United States District Court, D. Nevada

July 23, 2015

BRIAN FRANK JONES, Plaintiff,
v.
ROBERT BARRA, Defendant.

ORDER

GLORIA M. NAVARRO, CHIEF JUDGE

Pending before the Court is a civil action filed by Plaintiff Brian Frank Jones (“Plaintiff”) against Defendant Robert Barra (“Defendant”). (Compl., ECF No. 1). Defendant filed a Motion to Dismiss. (ECF No. 13). Plaintiff filed his Response in opposition (ECF No. 14), and Defendant subsequently filed a Reply (ECF No. 15).

I. BACKGROUND

According to the Complaint, Plaintiff and Defendant were business partners. (Compl. ¶ 9, ECF No. 1). On August 20, 2007, Plaintiff claims that in accordance with a written promissory note, he loaned Defendant $700, 000, which was to be repaid “within three years with payments to be made semiannually with the due date of payments being six months following the time of the last payment until the entire debt was retired, and bearing interest at the rate of 4% per annum.” (Id. at ¶ 13). Plaintiff asserts that he loaned an additional $75, 000 to Defendant on February 7, 2008, and the parties entered into “an amended and restated written promissory note that reflected the additional $75, 000 disbursed . . . [and] required Defendant to transfer 10% of his personal stock in CryptoMetrics to Plaintiff.” (Id. at ¶¶ 14– 15). Plaintiff claims both promissory notes are within Defendant’s possession, and “Defendant has refused to provide a copy to Plaintiff.” (Id. at ¶¶ 13, 15).

Plaintiff alleges that Defendant repaid $190, 000 of the loan between June 13, 2008, and February 5, 2009, but has refused to make any additional payments since that date or provide copies of the promissory notes despite making promises to do so. (Id. at ¶¶ 17–19).
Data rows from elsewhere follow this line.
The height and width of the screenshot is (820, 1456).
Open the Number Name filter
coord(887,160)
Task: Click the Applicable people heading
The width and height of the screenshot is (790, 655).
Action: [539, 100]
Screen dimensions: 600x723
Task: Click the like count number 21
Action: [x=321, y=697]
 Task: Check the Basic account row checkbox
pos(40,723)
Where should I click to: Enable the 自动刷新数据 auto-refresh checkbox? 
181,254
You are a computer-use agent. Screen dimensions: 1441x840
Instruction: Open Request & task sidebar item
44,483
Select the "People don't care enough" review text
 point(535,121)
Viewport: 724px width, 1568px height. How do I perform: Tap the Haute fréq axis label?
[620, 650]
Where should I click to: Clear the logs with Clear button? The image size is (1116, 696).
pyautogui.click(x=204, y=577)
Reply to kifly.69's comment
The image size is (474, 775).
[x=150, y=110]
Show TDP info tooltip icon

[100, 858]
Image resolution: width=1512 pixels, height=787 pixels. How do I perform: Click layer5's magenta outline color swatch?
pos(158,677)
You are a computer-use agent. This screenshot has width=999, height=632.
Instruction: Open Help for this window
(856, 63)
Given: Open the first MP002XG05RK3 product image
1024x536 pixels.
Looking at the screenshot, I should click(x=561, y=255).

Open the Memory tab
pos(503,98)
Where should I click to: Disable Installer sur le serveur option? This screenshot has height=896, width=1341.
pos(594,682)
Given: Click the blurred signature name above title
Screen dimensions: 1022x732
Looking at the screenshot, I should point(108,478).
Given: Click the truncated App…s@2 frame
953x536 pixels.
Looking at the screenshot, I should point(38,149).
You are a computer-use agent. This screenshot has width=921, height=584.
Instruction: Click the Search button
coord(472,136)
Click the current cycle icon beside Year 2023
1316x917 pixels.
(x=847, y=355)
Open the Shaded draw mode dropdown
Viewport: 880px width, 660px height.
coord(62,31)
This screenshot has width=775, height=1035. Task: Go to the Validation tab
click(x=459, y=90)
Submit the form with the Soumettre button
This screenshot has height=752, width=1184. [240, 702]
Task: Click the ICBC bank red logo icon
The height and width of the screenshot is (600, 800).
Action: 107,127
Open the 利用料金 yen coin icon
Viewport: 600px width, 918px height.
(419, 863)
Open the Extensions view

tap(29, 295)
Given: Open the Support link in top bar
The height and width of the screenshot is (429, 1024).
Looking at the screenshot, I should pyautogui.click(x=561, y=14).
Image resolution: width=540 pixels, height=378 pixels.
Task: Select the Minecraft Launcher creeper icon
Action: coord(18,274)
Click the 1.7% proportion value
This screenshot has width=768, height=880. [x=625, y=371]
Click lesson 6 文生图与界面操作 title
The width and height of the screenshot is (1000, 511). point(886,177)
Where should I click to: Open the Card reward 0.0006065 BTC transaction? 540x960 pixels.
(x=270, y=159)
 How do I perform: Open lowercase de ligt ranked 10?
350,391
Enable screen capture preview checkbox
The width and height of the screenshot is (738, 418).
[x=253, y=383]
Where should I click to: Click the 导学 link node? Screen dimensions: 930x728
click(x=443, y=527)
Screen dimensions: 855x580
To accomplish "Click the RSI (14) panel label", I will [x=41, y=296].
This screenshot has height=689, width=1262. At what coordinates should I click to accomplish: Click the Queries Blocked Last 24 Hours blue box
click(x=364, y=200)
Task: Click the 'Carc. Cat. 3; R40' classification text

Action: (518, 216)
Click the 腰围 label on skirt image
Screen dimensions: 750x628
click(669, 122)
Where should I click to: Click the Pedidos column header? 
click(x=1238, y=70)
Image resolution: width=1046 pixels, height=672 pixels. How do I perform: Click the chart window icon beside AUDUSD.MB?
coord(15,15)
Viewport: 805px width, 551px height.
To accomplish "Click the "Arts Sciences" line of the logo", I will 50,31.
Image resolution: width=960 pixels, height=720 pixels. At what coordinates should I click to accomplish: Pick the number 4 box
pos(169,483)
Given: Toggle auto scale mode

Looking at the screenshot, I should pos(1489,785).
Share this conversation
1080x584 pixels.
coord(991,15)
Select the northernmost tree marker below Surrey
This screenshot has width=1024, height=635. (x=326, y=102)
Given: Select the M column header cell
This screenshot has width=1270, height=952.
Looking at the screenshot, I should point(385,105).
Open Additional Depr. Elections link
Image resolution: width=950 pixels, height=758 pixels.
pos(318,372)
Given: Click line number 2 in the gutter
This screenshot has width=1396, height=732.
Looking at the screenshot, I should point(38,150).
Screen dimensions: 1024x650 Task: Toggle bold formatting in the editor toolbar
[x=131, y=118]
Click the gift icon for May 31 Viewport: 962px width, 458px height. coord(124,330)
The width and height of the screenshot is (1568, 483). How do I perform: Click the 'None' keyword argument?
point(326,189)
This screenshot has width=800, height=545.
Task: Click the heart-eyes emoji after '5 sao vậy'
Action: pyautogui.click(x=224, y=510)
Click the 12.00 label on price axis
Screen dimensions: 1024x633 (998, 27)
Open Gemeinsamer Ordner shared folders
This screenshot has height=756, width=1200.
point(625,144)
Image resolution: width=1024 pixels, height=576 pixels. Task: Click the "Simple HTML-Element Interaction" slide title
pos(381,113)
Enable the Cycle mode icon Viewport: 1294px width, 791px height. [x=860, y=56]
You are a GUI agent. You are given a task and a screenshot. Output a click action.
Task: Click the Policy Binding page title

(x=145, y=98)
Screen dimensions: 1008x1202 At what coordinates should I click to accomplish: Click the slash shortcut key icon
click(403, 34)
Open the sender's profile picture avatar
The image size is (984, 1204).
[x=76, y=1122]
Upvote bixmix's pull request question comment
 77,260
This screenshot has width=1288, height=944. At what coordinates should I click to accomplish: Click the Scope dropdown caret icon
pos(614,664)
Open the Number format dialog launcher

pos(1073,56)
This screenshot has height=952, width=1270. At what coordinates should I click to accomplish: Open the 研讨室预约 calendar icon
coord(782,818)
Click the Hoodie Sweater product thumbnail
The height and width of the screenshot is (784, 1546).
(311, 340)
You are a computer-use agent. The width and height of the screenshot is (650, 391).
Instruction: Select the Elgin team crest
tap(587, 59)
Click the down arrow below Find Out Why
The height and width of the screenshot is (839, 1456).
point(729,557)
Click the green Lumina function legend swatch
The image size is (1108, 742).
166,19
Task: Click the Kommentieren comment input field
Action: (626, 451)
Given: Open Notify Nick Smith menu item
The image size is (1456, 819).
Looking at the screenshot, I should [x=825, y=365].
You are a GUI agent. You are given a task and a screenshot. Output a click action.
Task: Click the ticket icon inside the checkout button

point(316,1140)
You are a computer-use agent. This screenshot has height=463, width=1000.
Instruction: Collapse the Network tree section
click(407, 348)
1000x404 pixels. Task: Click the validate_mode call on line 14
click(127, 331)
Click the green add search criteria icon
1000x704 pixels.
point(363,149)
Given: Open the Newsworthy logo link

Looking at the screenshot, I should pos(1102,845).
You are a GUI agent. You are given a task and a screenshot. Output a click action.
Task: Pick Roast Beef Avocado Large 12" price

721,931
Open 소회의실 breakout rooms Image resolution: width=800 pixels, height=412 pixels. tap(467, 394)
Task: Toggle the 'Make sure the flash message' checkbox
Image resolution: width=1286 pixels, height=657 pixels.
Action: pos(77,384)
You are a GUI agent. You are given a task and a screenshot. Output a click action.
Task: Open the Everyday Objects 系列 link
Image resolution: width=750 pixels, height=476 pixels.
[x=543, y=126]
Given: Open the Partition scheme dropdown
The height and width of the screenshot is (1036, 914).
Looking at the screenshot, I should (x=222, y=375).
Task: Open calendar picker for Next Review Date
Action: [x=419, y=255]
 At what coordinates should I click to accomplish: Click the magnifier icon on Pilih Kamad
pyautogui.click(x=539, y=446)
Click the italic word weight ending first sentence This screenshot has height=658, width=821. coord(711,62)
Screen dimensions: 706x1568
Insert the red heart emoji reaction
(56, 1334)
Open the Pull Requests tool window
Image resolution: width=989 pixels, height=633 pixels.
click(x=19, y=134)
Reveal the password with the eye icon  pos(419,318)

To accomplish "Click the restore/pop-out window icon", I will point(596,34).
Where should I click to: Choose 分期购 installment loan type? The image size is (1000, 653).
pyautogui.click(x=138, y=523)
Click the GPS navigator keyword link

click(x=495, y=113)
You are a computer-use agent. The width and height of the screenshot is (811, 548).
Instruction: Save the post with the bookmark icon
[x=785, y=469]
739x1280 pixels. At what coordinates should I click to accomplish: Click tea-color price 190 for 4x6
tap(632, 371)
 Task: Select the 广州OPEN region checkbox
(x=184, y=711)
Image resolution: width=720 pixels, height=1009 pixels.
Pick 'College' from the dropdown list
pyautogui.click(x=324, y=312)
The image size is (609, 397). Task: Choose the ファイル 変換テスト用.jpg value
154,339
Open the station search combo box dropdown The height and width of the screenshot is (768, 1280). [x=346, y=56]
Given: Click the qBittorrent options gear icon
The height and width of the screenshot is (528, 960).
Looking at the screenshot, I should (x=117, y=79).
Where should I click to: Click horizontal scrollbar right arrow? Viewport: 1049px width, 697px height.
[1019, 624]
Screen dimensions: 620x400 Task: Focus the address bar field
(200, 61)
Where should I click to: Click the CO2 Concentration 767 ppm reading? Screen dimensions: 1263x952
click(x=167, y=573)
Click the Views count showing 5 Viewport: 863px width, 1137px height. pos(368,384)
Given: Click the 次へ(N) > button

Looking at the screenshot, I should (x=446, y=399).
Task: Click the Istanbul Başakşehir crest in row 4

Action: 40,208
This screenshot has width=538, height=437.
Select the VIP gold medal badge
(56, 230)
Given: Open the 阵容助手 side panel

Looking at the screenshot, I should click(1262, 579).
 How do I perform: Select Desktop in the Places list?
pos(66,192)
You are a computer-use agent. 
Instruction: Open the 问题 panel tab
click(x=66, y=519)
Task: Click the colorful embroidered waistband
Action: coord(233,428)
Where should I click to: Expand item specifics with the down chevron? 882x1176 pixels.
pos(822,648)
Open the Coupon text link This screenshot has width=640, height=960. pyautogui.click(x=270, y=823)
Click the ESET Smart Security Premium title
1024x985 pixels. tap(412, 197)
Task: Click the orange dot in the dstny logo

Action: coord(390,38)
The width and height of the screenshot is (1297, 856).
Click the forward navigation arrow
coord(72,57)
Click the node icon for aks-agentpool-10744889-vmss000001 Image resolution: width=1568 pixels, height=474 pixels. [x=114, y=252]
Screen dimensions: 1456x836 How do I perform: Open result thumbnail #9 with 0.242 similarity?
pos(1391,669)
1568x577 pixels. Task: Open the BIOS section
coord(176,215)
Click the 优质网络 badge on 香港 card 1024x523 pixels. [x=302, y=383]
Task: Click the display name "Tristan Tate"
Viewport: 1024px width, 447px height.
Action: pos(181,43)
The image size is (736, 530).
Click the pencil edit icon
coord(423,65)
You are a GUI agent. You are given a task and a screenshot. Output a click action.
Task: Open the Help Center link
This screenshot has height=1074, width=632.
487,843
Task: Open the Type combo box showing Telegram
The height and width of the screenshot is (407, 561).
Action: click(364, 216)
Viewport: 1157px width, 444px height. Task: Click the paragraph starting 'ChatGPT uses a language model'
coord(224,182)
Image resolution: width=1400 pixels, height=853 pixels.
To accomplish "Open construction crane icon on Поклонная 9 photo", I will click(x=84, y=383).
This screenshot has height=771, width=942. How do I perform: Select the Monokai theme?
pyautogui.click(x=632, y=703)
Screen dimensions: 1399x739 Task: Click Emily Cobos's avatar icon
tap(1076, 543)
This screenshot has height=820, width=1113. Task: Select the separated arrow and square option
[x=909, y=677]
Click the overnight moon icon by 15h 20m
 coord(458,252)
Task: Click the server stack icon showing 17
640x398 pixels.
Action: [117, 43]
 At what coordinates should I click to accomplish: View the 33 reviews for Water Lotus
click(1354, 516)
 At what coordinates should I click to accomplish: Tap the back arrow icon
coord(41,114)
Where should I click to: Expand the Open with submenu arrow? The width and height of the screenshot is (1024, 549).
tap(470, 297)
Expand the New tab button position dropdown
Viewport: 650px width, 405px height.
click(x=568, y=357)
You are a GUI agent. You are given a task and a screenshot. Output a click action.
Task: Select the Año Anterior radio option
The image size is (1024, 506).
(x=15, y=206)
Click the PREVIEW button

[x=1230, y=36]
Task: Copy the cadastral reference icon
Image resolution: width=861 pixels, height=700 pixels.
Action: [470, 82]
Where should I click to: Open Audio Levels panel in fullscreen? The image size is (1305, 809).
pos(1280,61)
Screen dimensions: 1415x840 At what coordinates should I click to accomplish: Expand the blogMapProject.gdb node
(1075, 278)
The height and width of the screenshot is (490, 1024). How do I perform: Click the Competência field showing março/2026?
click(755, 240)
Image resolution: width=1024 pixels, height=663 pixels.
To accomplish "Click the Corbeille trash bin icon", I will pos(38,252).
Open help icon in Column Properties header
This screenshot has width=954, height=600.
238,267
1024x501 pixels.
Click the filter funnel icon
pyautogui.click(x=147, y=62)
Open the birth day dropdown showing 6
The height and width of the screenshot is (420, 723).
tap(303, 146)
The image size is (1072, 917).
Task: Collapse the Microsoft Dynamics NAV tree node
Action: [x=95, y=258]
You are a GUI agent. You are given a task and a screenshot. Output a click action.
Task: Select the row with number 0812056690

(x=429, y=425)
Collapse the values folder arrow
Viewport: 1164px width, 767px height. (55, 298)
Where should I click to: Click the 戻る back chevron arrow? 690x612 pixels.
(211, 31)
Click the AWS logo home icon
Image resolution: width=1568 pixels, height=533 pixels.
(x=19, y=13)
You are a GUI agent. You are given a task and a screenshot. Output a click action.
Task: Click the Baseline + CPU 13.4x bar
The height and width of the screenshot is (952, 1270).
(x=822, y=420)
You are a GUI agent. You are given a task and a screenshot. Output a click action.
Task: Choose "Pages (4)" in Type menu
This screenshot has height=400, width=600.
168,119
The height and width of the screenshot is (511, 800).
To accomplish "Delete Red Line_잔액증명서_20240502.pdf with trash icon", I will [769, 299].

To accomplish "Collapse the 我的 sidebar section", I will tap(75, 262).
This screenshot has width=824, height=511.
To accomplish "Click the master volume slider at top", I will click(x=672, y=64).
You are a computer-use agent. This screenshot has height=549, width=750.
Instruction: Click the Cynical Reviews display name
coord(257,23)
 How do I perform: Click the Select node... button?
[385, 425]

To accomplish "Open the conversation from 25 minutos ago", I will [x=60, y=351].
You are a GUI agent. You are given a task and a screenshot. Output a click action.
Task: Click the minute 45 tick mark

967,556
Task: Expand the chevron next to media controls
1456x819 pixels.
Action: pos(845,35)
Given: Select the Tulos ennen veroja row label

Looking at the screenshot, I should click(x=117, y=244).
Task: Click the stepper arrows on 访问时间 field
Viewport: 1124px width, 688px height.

Plaintiff filed his Complaint for breach of contract and breach of the implied covenant of good faith and fair dealing on January 30, 2015. (Compl., ECF No. 1).

II. LEGAL STANDARD

Dismissal is appropriate under Rule 12(b)(6) where a pleader fails to state a claim upon which relief can be granted. Fed.R.Civ.P. 12(b)(6); Bell Atl. Corp. v. Twombly, 550 U.S. 544, 555 (2007). A pleading must give fair notice of a legally cognizable claim and the grounds on which it rests, and although a court must take all factual allegations as true, legal conclusions couched as a factual allegations are insufficient. Twombly, 550 U.S. at 555. Accordingly, Rule 12(b)(6) requires “more than labels and conclusions, and a formulaic recitation of the elements of a cause of action will not do.” Id. “To survive a motion to dismiss, a complaint must contain sufficient factual matter, accepted as true, to ‘state a claim to relief that is plausible on its face.’” Ashcroft v. Iqbal, 556 U.S. 662, 678 (2009) (quoting Twombly, 550 U.S. at 570). “A claim has facial plausibility when the plaintiff pleads factual content that allows the court to draw the reasonable inference that the defendant is liable for the misconduct alleged.” Id. (quoting Twombly, 550 U.S. at 556). This standard “asks for more than a sheer possibility that a defendant has acted unlawfully.” Id.

III. DISCUSSION

A. Statute of Frauds

Nev. Rev. Stat. § 111.220(1) states that “every agreement is void, unless the agreement . . . is in writing [for] every agreement that, by the terms, is not to be performed within 1 year from the making thereof.” Defendant asserts generally that Plaintiff’s claims are barred by the statute of frauds because Plaintiff has not shown the existence of a written contract. (Mot. to Dism. 3:6–11, ECF No. 13). However, Plaintiff is not required to prove any fact or provide any evidence at the pleading stage; Plaintiff is required only to provide “sufficient factual matter, accepted as true, to ‘state a claim to relief that is plausible on its face.’ ” Iqbal, 556 U.S. at 678 (quoting Twombly, 550 U.S. at 570).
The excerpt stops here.